Investment - Articles - The Market Abuse Regulation 2016: PwC comments


Commenting on the new Market Abuse Regulation (MAR), Ruk Permal, financial services, risk and regulation partner at PwC, warns that the new rules that are now coming into force across Europe, coupled with the uncertainty of Brexit, could leave financial institutions under increased pressure.

 "Financial institutions across the UK will still be expected to have assessed and enhanced their policy, control and surveillance capabilities in line with the new requirements set by the EU, despite the vote by the UK to leave the European Union and the ensuing uncertainty. This adds to the complexity facing market participants.

 "Financial groups have already been grappling with various challenges presented by MAR due to the increased scope of products and additional surveillance requirements that will cover new behaviours and trade flows. Enhanced compliance around Investment Recommendations and Market Soundings have also raised obstacles while the requirement to now surveil for orders and request for quotations (RFQs) has created more questions than solutions.

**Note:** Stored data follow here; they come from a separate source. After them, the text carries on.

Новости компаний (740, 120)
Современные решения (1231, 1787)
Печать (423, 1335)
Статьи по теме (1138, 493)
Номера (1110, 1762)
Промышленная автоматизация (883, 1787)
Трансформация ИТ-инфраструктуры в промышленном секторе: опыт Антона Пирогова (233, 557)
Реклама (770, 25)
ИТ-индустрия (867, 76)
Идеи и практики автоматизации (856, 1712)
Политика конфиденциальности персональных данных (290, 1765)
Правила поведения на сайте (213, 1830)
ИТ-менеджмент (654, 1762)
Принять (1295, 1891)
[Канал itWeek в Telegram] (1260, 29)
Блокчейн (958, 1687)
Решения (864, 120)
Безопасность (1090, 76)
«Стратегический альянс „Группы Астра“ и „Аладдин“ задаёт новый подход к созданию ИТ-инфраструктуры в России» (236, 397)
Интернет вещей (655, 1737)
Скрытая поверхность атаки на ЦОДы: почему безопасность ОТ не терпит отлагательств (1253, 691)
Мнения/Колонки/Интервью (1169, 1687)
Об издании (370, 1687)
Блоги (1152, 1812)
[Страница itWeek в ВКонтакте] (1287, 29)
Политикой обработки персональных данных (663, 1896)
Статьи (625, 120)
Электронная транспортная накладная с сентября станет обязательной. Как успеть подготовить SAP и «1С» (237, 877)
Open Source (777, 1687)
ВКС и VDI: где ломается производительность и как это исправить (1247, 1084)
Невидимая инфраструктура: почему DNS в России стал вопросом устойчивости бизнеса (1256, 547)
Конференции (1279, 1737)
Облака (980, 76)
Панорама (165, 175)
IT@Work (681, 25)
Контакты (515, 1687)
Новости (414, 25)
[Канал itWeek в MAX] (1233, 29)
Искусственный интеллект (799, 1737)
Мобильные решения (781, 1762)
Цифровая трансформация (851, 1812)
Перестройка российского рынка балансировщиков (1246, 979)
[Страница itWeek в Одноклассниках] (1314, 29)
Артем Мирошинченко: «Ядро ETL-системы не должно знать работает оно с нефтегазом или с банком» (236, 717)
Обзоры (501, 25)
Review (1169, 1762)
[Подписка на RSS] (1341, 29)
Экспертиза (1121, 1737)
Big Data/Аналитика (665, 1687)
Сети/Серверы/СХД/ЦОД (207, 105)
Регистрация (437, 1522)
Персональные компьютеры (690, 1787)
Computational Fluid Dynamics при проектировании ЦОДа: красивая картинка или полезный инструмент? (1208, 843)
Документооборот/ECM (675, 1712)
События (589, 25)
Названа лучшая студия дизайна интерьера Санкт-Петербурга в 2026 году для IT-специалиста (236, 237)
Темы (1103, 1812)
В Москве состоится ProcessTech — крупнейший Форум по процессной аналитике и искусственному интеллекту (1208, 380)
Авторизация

 "Whilst tactical fixes to plug gaps is reasonable in the short-term, it remains unclear what stance the regulator will take regarding non-compliance in the longer-term and whether this will vary across regions and regulators.

 "From our initial assessments, firms need to manage the key risk of market abuse going unnoticed and unreported. That position is untenable in the environment we are operating in, and could subject firms to regulatory fines and censure, and damage to their reputation and overall market position."